Biggeri i Mehrotra badali czynniki makroekonomiczne, które przyczyniają się do pracy dzieci. Badacze skupili się na pięciu azjatyckich krajach (Indie, Pakistan, Indonezja, Tajlandia i Filipiny). Wskazali, że praca dzieci jest powszechnym problemem we wszystkich tych krajach i nie jest nowym problem. Przyczyny pracy dzieci obejmują zarówno czynniki popytowe, jak i podażowe. Zdaniem badaczy, dotychczasowe studia zjawiska wskazywały przede wszystkim na czynniki podażowe, takie jak bieda i niedostępność dobrych szkół. Tymczasem, oprócz tych czynników, występują też czynniki popytowe, np. wzrost nisko płatnej gospodarki nieformalnej (zamiast lepiej płatnej gospodarki formalnej). Inni badacze wskazują również, że nieelastyczny rynek pracy, szara strefa gospodarki, niezdolność przemysłu do zwiększania skali i brak nowoczesnych technologii produkcji to główne czynniki makroekonomiczne wpływające na popyt i akceptację pracy dzieci[45][46][47].

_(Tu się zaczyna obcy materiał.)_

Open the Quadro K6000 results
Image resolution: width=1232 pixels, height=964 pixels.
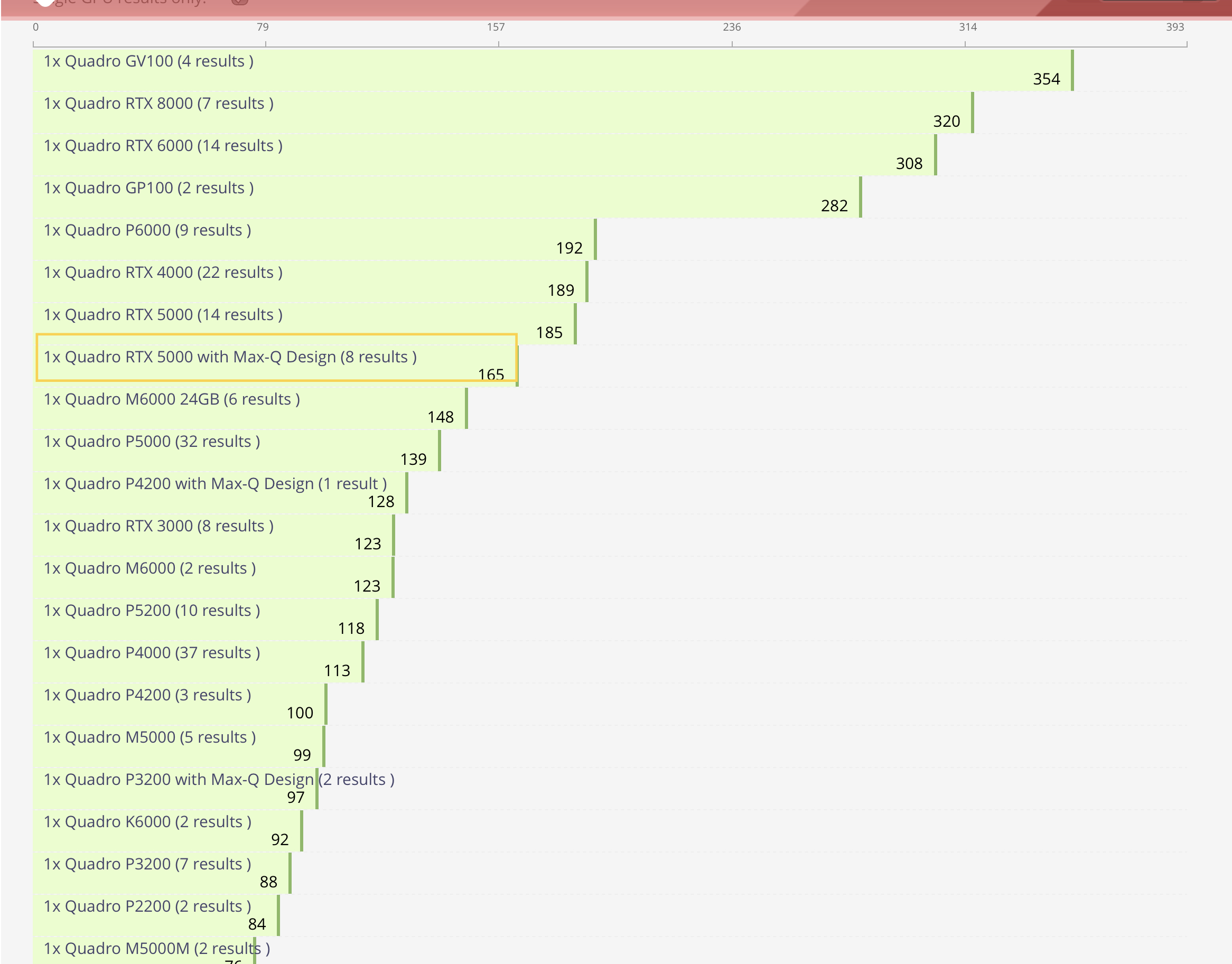click(x=147, y=822)
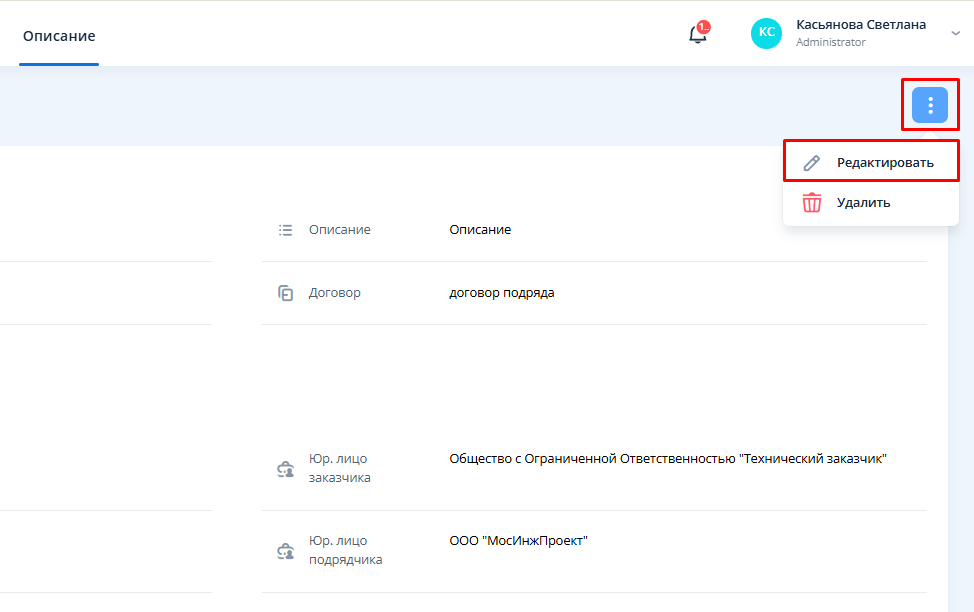Screen dimensions: 974x612
Task: Open the договор подряда value
Action: pos(501,293)
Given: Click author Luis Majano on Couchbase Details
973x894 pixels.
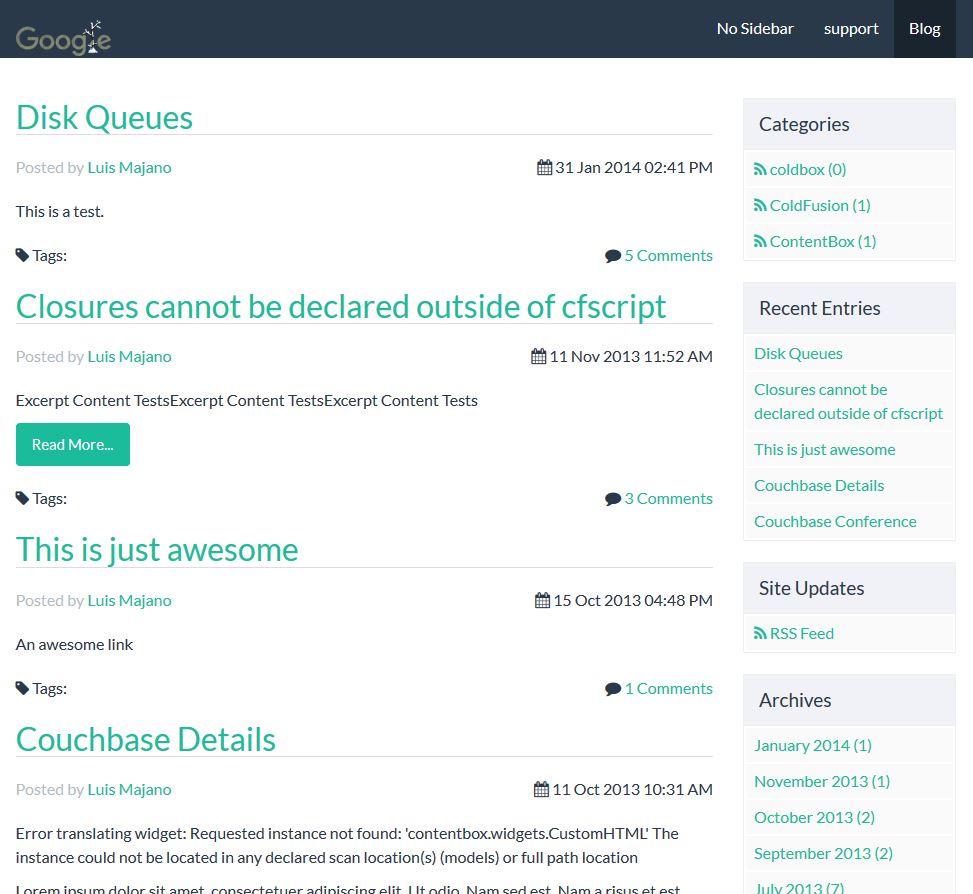Looking at the screenshot, I should point(129,790).
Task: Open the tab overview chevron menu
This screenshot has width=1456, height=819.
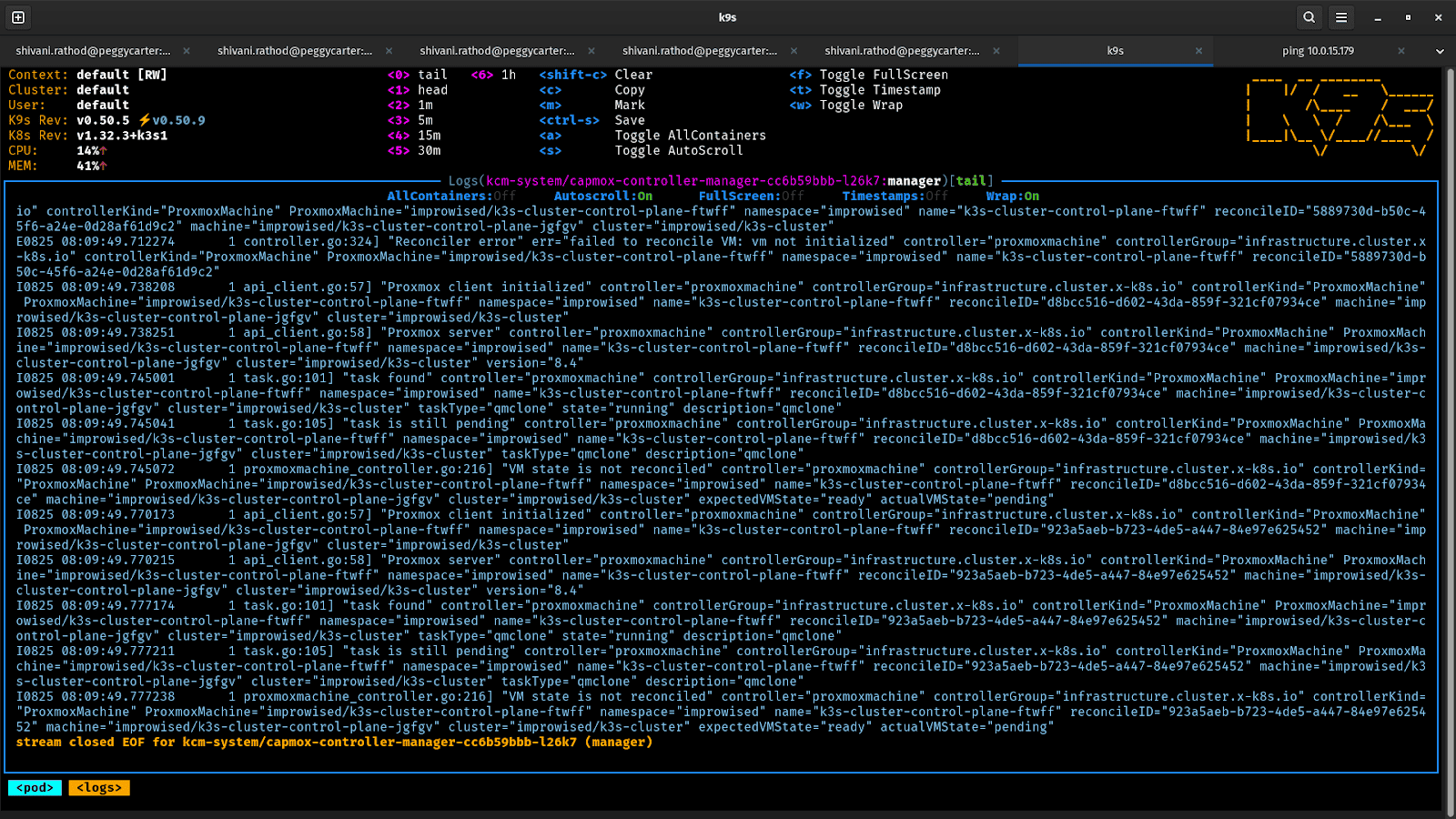Action: 1441,51
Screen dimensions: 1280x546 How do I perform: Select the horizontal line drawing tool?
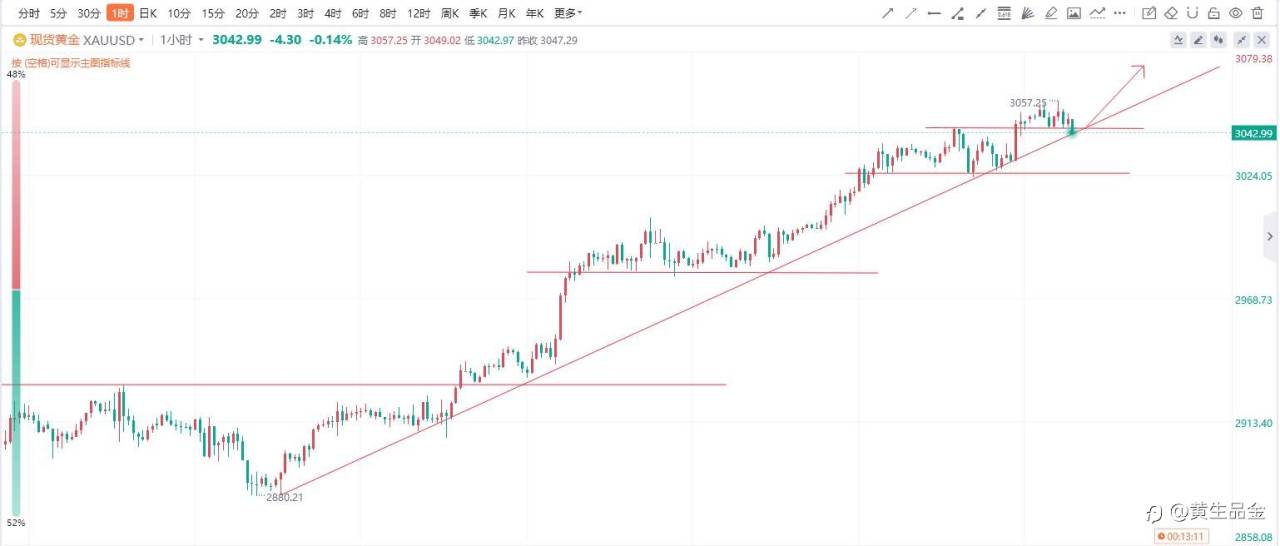[x=934, y=13]
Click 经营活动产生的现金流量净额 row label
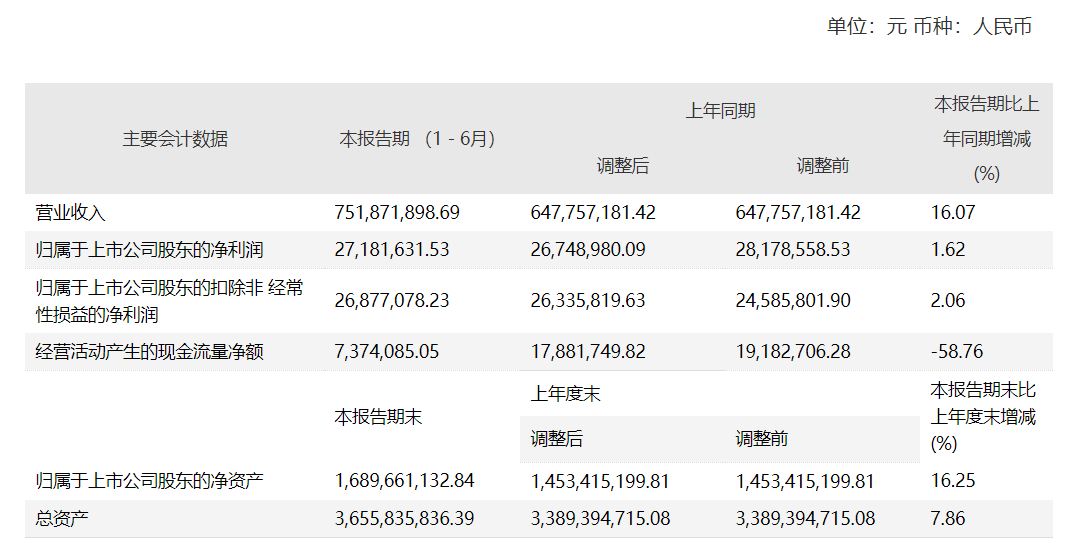This screenshot has width=1076, height=554. (x=149, y=352)
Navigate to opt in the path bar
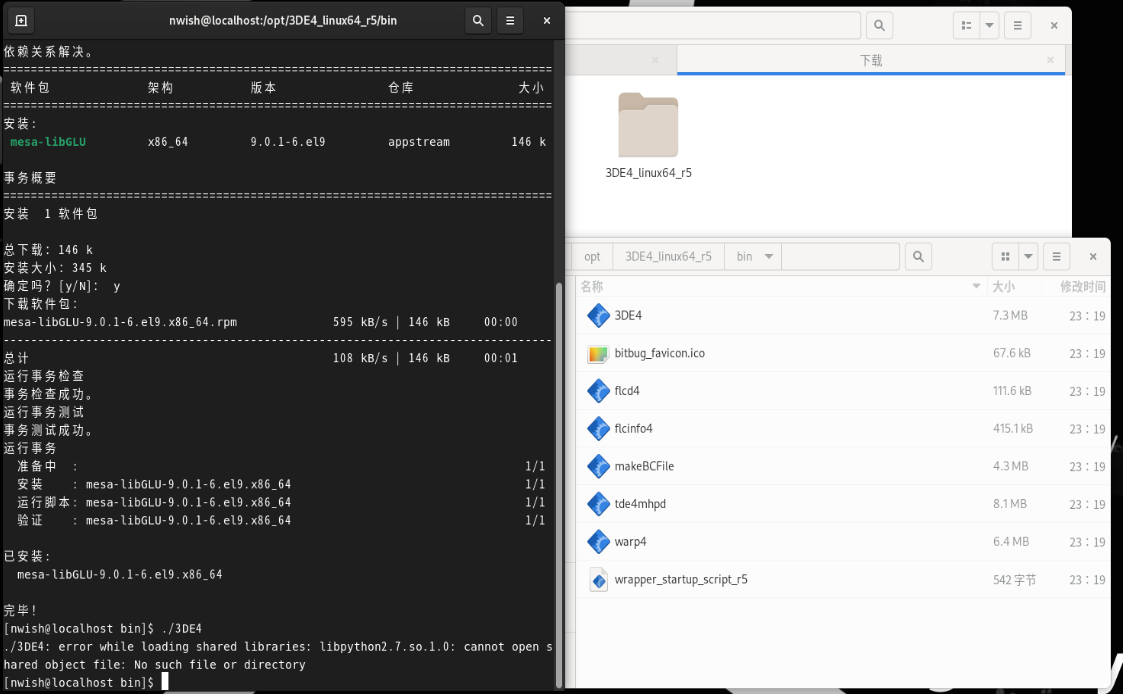Screen dimensions: 1123x694 [x=593, y=257]
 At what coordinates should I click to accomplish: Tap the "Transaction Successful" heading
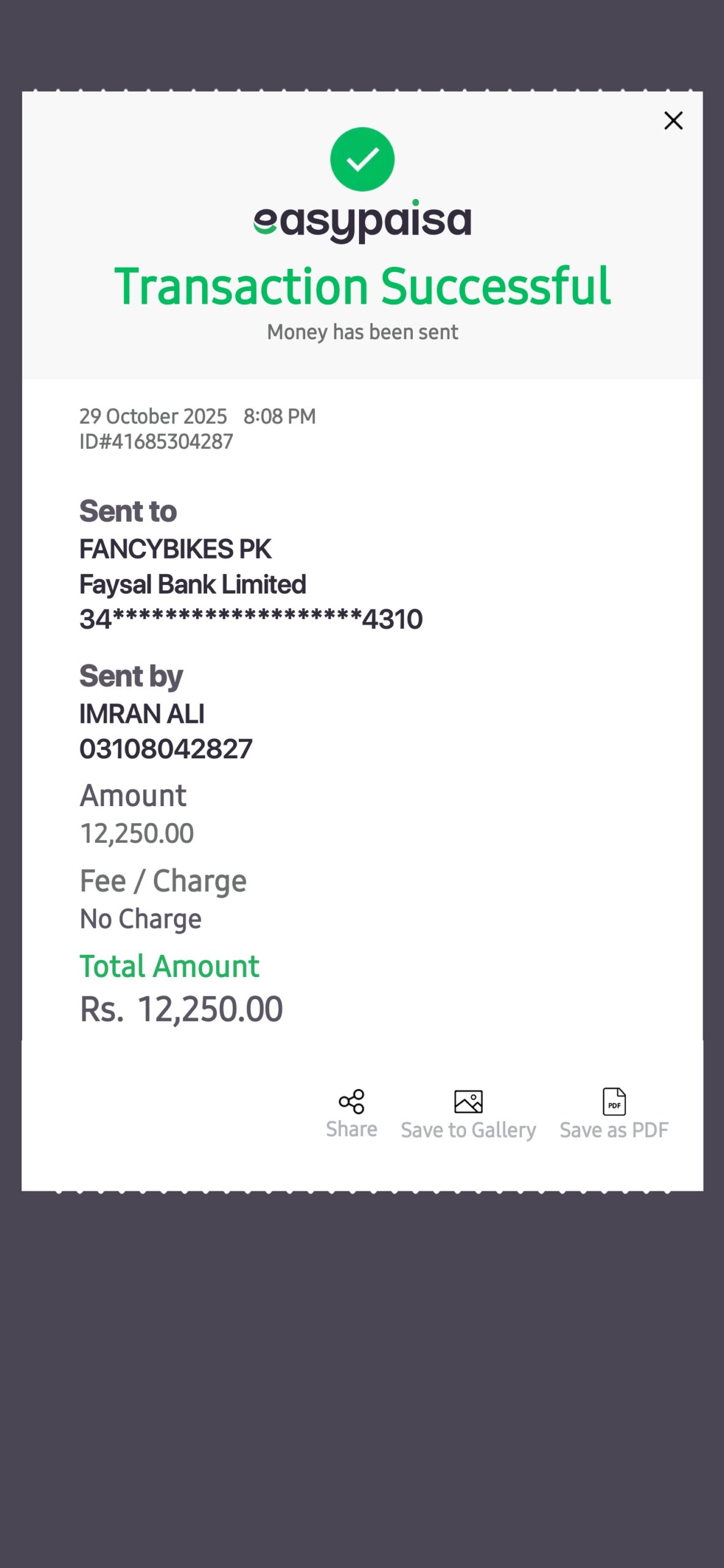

Systemowe wykorzystywanie pracy dzieci było powszechnym zjawiskiem w koloniach europejskich w latach 1650-1950. W Afryce, administratorzy kolonialni wykorzystali tradycyjne formy pracy, oparte o systemy pokrewieństwa, np. zatrudnianie całych rodzin (nie tylko dorosłych) jako pomocy domowej[48][49]. Miliony dzieci pracowały w kolonialnych plantacjach rolnych, kopalniach i przemyśle usług krajowych. Niekiedy wprowadzano specjalne regulacje określające sytuację pracujących dzieci w koloniach. W XIX w. dzieci w wieku od 5 - 14 lat były zatrudniane jako praktykanci bez wynagrodzenia, w zamian za naukę rzemiosła, a kolonialista nie potrzebował, gdy chciał zatrudnić dziecko, zgody rodzica ani dziecka[50]. Funkcjonowały też programy typu "zarabiaj-ucz się" (earn-and-learn), w których pracujące dzieci miały jednocześnie zdobywać wiedzę. Na przykład Wielka Brytania uchwaliła w 1899 Masters and Servants Act, a następnie Tax and Pass Law, zachęcające tubylców do pracy w posiadłościach rządowych, takich jak gospodarstwa rolne.
Poza regulacjami prawnymi, na kolonie nałożono również podatki, m.in. pogłówne w brytyjskich i francuskich imperiach kolonialnych. W niektórych koloniach podatek został nałożony na wszystkie osoby starsze niż 8 lat i aby go spłacić, dzieci były zmuszone pracować[51][52][53].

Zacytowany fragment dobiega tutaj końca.